When we consider that genetic testing beyond the relatively easy diagnostics for specific known mutations that lead to specific known outcomes is largely unknown, we realize we are in the prenatal stage of our genetic understanding. We are very unlikely to find ‘the’ addiction gene. If addiction can be predicted genetically, it will more likely be a mix of SNPs that may form very individual profiles along with the influence of personal and environmental factors.
At best, genetic researchers today feel genetic coding may have some influence on whether an individual experiences addiction in their life. The far greater influence-likely 40-60% of the influence- as to whether a person experiences alcohol or drug addiction remains environmental and psychosocial factors, including the influence of personal and cultural belief systems.
Would Knowing You Had the Addiction Gene Help? Study Shows Probably Not
If there were a test that could reliably tell you if you had a genetic predisposition to addiction, would you take it? Would knowing the results of addiction testing help you to control your behavior and avoid addiction entirely? Or would knowing the results make you feel doomed to a life of addiction and even disable any preventative behaviors and beliefs you held that protected you? Would you use the information to make life decisions that steered you away from addiction or plunge headlong into addiction with fatalistic abandon?
Having the knowledge of addiction through genetic testing may not even be useful to patients.
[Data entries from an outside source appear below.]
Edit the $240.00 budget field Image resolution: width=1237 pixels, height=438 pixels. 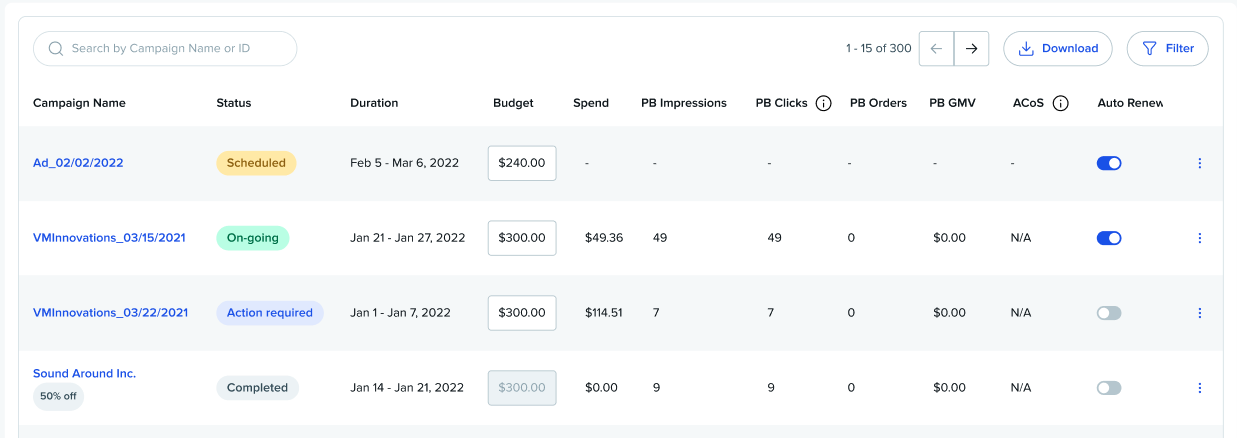pos(522,163)

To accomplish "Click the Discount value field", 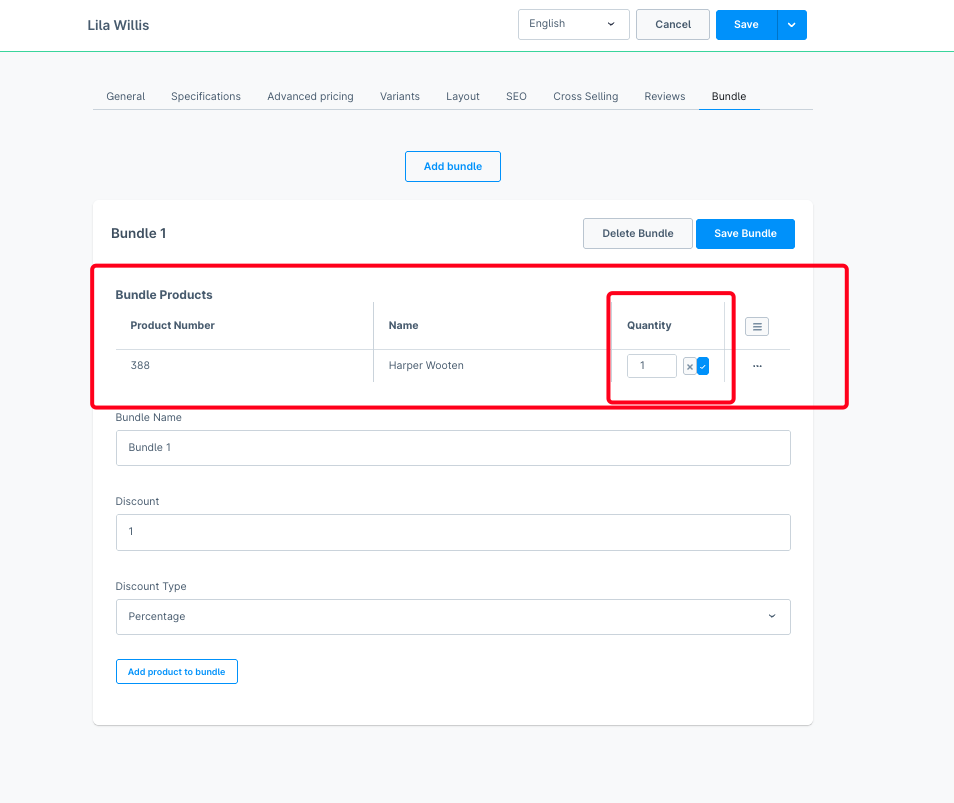I will [x=453, y=532].
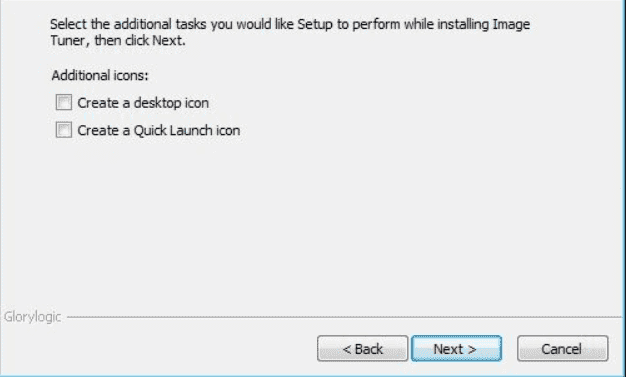626x377 pixels.
Task: Click the word 'Setup' in the instruction text
Action: click(x=315, y=24)
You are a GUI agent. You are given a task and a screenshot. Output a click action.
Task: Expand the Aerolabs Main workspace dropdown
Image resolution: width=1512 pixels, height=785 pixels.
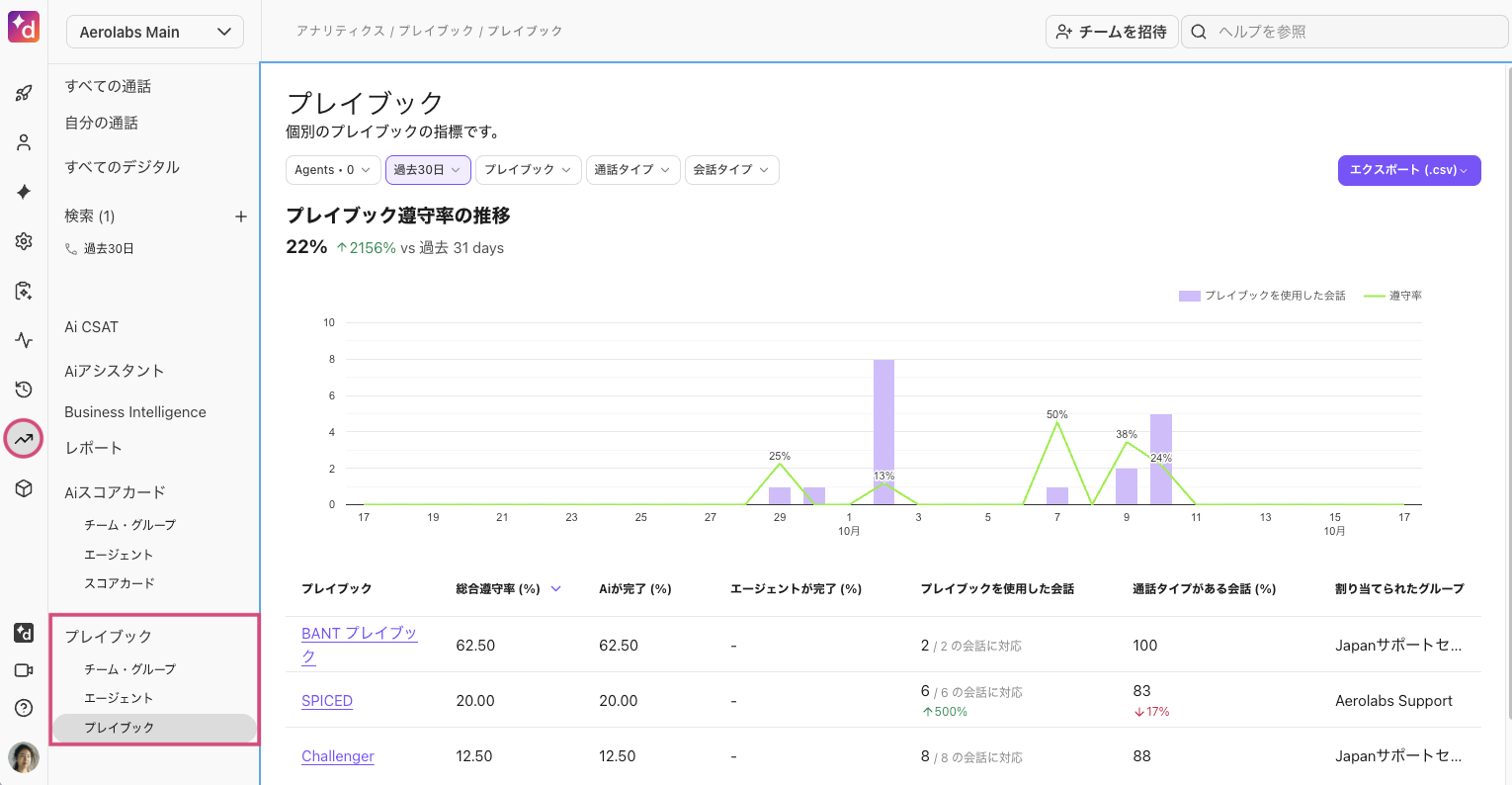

A study at the University of Sydney found that telling people they possessed a gene for alcoholism resulted in an increase in their negative emotional feelings as well as feeling less in control of their drinking behavior (Dar-Nimrod, Zuckerman, and Doberstein, 2012). Prevention may actually be circumvented by genetic testing results if the individual forms or believes in a fatalistic view of genetic information over their own self regulation of behavior. These predictive test results shared with patients could actually disrupt their natural protection against addiction and their control of self-destructive behaviors.
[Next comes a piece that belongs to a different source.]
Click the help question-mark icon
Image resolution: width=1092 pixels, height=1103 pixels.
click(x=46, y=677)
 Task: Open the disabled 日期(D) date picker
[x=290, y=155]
At the present time, genetic testing to predict addiction risk is, at best, unreliable. There is evidence that knowledge of such risk could be damaging to some individuals if they have a fatalistic view of their ability to control their behavior and overly subscribe to the influence of genetics on complex life experiences like addiction. Rather than thinking of addiction as a binary choice of yes or no, our current knowledge of addiction shows we are heavily influenced by our environment and psychosocial factors. What we know and believe of substances and addiction, both personally and culturally, has far more influence on our relationship with substance use than genetics alone.
As humans, it is an almost universal wish to find simple, quick solutions to complex issues. Taking a blood test or a cheek swab and getting a quick result of how addiction may present in our lives sounds desirable at first. In reality, such information would paint a poor portrait. Our ability to assimilate accurate information on substances, cast aside addiction mythology, and ultimately utilize our self-awareness, behavioral control, and personal accountability will always trump any genetic variations that are merely a potential starting point in a chain of complex decisions and desires that form the heart of addiction behavior. Addiction is simply too complex a set of behaviors to be governed completely by genetics alone, if it is governed at all.